O pastor Silas Malafaia voltou a se manifestar com veemência nas redes sociais sobre os desdobramentos do 8 de janeiro de 2023. Em um vídeo divulgado nesta semana, ele acusou o Supremo Tribunal Federal (STF), em especial o ministro Alexandre de Moraes, de conduzir o que chamou de “farsa” e “perseguição política”. Para Malafaia, não houve tentativa de golpe, e o inquérito que resultou na prisão de centenas de manifestantes deve ser encerrado imediatamente.
Segundo o pastor, a recente declaração do senador Davi Alcolumbre de que teria recebido aval do STF para propor uma lei que reduzisse as penas dos envolvidos nos atos de 8 de janeiro seria a prova de que o discurso oficial do “golpe” não se sustenta. “Quer dizer então que o Congresso precisa pedir autorização ao STF para legislar? Isso é uma vergonha! Isso é transformar o Congresso em capacho da Suprema Corte”, disse.
Malafaia também apontou o caso de Klezão, manifestante preso e falecido na cadeia, como exemplo da injustiça provocada pela condução do processo. “Quem vai pagar essa conta? Quem responde pela morte de um homem preso por uma mentira?”, questionou.
A crítica se estende à recente condenação de Débora “do Batom”, sentenciada a 14 anos de prisão. O pastor contesta os fundamentos jurídicos da decisão. “Tentativa de golpe de Estado? Abolição violenta do Estado Democrático? Associação criminosa armada? Tudo mentira!”, disparou. Para ele, o STF teria fabricado acusações para justificar penas desproporcionais.

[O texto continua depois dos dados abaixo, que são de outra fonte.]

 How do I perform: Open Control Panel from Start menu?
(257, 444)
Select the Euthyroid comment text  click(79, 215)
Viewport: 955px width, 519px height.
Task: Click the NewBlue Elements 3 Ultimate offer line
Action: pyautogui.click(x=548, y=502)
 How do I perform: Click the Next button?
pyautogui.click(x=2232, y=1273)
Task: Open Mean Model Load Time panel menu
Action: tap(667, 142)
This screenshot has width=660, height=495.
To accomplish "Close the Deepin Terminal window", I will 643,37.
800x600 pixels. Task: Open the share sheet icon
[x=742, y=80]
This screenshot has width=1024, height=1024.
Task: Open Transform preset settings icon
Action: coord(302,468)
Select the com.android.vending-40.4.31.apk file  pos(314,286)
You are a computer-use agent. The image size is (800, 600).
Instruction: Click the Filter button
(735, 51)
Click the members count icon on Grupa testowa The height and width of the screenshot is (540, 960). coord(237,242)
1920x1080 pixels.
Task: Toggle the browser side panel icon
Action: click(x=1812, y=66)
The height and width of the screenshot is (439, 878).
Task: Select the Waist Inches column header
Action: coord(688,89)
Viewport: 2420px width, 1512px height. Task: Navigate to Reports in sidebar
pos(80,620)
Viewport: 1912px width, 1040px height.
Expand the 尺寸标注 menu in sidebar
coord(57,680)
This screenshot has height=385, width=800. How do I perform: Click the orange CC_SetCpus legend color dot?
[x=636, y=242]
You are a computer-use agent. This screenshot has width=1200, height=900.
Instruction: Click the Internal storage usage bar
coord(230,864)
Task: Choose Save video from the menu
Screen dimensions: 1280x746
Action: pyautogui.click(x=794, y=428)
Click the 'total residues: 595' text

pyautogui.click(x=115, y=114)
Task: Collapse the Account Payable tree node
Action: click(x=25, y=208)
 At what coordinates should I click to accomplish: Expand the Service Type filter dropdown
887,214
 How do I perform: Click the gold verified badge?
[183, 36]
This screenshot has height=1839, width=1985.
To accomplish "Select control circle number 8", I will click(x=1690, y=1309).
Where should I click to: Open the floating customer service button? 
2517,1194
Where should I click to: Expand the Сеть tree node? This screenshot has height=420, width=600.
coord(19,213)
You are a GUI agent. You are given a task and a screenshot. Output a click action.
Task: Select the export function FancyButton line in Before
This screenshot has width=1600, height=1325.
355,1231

Na fala, Malafaia também acusa o presidente do STF, Luís Roberto Barroso, de incoerência. “Ele diz que o que aconteceu no 8 de janeiro é imperdoável, mas agora libera uma lei para reduzir pena? Isso é uma farsa! O povo brasileiro não é burro!”, afirmou. Em outro trecho, ele cita o ministro Gilmar Mendes, que declarou anteriormente que as penas eram justas, mas, segundo o pastor, também mudou de posição.
“Nós não queremos redução de pena. Nós queremos anistia!”, defendeu Malafaia, citando o artigo 48 da Constituição, que confere ao Congresso Nacional a competência exclusiva para conceder anistia. Para ele, o Supremo estaria usurpando atribuições do Legislativo: “Isso é uma intromissão vergonhosa no poder legislativo.”
O líder religioso também questiona o critério adotado para os julgamentos, afirmando que militantes de esquerda que quebraram patrimônio público em outras ocasiões nunca foram julgados pelo STF, ao contrário do que ocorreu com os bolsonaristas presos após os atos de janeiro. “Se alguém cometeu dano, que vá para a primeira instância, não é competência do STF”, afirmou.
O vídeo termina com uma convocação: Malafaia chama a população para uma manifestação no dia 7 de maio, às 16h, na Torre de Televisão de Brasília, com caminhada até o Congresso Nacional. O objetivo do ato, segundo ele, é exigir anistia total e não apenas redução de penas. “Pelo bem do Brasil, pela paz dessa nação, pelo Estado Democrático de Direito. Encerrem essa farsa!”, concluiu.